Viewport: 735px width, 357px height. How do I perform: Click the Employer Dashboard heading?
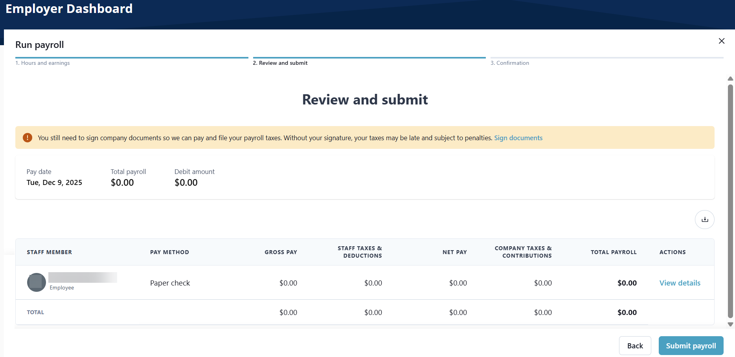pyautogui.click(x=69, y=9)
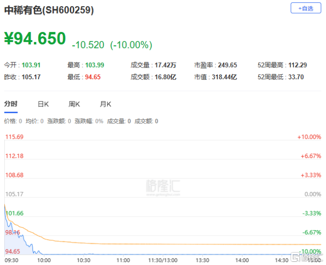This screenshot has height=265, width=326.
Task: Click the +10.00% upper limit axis label
Action: coord(309,137)
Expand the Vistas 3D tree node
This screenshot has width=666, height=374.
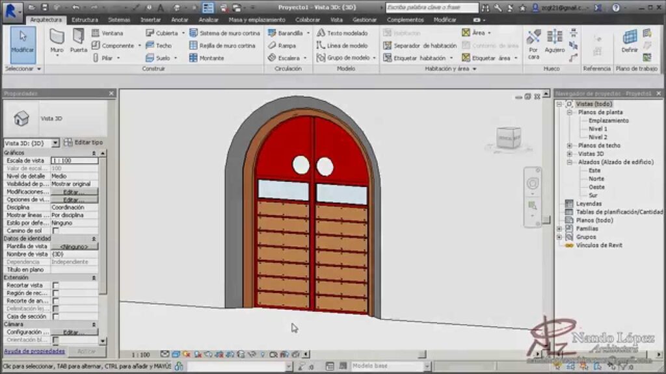click(x=570, y=154)
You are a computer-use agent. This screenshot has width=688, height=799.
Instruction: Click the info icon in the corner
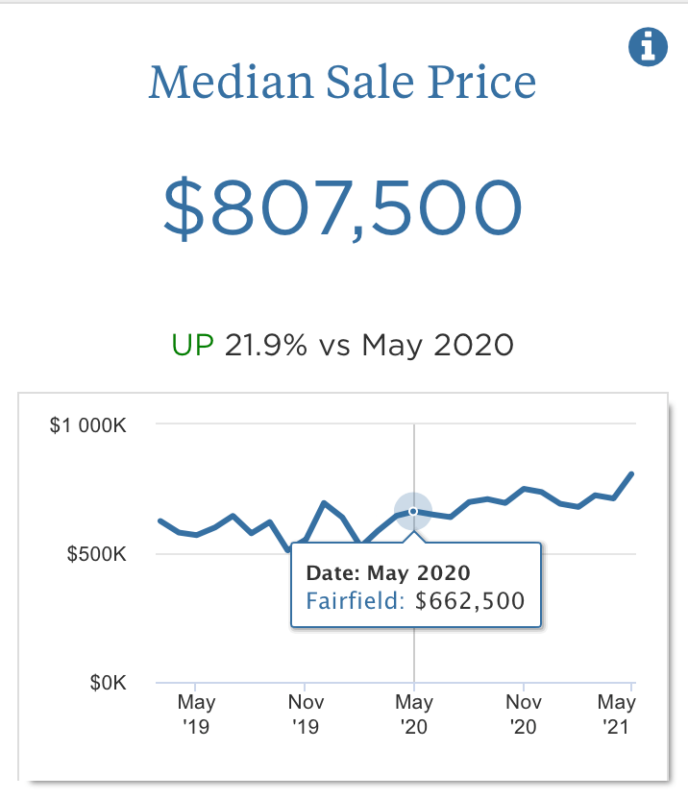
---------------
TASK OBJECTIVE
Reproduce the lines above with "info icon" replaced by "help icon", keeping everything else unchanged and omitting the pictures.

WORKED ANSWER
Viewport: 735px width, 357px height. How do I perform: Click the Employer Dashboard heading?
pyautogui.click(x=69, y=9)
This screenshot has height=265, width=326.
Task: Click the +10.00% upper limit axis label
Action: coord(309,137)
Expand the Vistas 3D tree node
This screenshot has width=666, height=374.
click(x=570, y=154)
You are a computer-use agent. This screenshot has width=688, height=799.
Instruction: Click the help icon in the corner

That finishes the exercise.